Dua Stanislas Ankira

Personal information
- Full name: Dua Stanislas Ankira Ntsonakoulou
- Date of birth: 4 December 1994 (age 30)
- Place of birth: Brazzaville, Congo
- Height: 1.83 m (6 ft 0 in)
- Position(s): Defensive midfielder

Senior career*
- Years: Team / Apps / (Gls)
- 2013–2015: Diables Noirs
- 2015–2018: AC Léopards
- 2018–2020: CARA Brazzaville
- 2020–2021: Difaâ El Jadida / 19 / (0)
- 2023: Sreenidi Deccan / 8 / (0)

International career^{‡}
- 2014–2017: Congo / 9 / (0)

= Stanislas Dua Ankira =

Congolese footballer (born 1994)

Dua Stanislas Ankira Ntsonakoulou (born 4 December 1994) is a Congolese professional footballer who plays as a defensive midfielder.
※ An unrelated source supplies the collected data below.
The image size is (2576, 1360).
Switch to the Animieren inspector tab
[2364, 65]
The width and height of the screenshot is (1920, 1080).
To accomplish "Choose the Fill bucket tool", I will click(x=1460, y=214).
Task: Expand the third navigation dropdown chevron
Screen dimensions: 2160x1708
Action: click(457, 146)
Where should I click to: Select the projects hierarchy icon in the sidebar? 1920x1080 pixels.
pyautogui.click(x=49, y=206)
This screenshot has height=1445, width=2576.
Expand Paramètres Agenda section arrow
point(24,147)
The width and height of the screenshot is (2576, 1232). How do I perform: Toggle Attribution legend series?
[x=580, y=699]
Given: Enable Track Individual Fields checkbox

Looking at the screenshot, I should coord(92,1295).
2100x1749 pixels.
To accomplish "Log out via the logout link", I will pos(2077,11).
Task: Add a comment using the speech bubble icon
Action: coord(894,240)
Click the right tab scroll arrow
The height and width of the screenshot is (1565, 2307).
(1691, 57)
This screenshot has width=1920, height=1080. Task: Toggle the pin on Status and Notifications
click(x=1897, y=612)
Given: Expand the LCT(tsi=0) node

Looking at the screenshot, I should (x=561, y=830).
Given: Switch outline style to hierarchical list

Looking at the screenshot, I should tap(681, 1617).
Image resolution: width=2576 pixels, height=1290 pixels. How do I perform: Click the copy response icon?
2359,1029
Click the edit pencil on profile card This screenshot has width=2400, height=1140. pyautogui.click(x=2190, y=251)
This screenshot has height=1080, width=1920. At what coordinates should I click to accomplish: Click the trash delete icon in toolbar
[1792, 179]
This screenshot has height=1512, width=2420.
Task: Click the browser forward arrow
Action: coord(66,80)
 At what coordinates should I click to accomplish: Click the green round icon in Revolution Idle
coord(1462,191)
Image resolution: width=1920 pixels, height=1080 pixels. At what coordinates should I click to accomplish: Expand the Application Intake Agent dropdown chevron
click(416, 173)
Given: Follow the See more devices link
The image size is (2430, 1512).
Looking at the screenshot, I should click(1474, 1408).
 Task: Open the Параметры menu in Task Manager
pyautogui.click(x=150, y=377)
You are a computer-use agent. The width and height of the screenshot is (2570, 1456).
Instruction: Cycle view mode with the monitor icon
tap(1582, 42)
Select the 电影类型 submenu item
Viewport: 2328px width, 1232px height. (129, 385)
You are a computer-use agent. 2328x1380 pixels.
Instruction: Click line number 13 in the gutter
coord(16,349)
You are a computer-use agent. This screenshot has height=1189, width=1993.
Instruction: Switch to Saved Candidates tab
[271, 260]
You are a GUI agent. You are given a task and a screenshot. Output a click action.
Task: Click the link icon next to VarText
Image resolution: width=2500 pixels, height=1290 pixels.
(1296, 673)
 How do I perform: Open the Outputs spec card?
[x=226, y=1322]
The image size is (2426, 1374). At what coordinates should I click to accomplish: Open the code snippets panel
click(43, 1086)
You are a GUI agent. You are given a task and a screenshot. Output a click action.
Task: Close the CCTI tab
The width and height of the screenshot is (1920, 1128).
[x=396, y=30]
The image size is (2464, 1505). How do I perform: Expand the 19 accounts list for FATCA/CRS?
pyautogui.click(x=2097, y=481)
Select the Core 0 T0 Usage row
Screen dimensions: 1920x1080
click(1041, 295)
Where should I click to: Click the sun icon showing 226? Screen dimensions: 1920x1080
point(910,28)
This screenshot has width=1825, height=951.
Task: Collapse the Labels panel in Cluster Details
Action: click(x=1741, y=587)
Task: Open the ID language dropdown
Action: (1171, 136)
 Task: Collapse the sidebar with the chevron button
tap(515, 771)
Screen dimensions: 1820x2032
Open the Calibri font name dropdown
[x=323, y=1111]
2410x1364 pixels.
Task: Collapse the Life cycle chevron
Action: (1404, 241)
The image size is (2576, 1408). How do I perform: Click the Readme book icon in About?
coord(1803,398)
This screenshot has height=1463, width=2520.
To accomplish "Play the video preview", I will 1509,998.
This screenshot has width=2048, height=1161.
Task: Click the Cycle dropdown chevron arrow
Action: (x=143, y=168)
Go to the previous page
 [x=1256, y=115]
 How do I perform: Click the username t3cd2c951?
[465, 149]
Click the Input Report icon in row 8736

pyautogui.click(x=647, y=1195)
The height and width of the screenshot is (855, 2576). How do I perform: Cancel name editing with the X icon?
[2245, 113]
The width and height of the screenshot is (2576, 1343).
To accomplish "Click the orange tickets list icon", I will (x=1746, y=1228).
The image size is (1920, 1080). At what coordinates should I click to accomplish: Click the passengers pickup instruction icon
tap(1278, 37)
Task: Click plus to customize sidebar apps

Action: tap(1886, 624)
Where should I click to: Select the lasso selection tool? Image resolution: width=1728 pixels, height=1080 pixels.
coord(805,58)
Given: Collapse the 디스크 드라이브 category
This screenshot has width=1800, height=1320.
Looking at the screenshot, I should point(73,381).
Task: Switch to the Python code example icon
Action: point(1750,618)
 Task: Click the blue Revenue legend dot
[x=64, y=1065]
He represented Congo at international level.

==Club career==
On 5 January 2023, Dua Ankira moved to India and signed with I-League side Sreenidi Deccan on a season-long deal. He was part of the team that moved to the main round of 2023 Indian Super Cup. They later drew 1–1 with Super League club Bengaluru and defeated Kerala Blasters by 2–0.

==International career==
In January 2014, coach Claude Leroy, invited him to be a part of the Congo squad for the 2014 African Nations Championship. The team was eliminated in the group stages after losing to Ghana, drawing with Libya and defeating Ethiopia.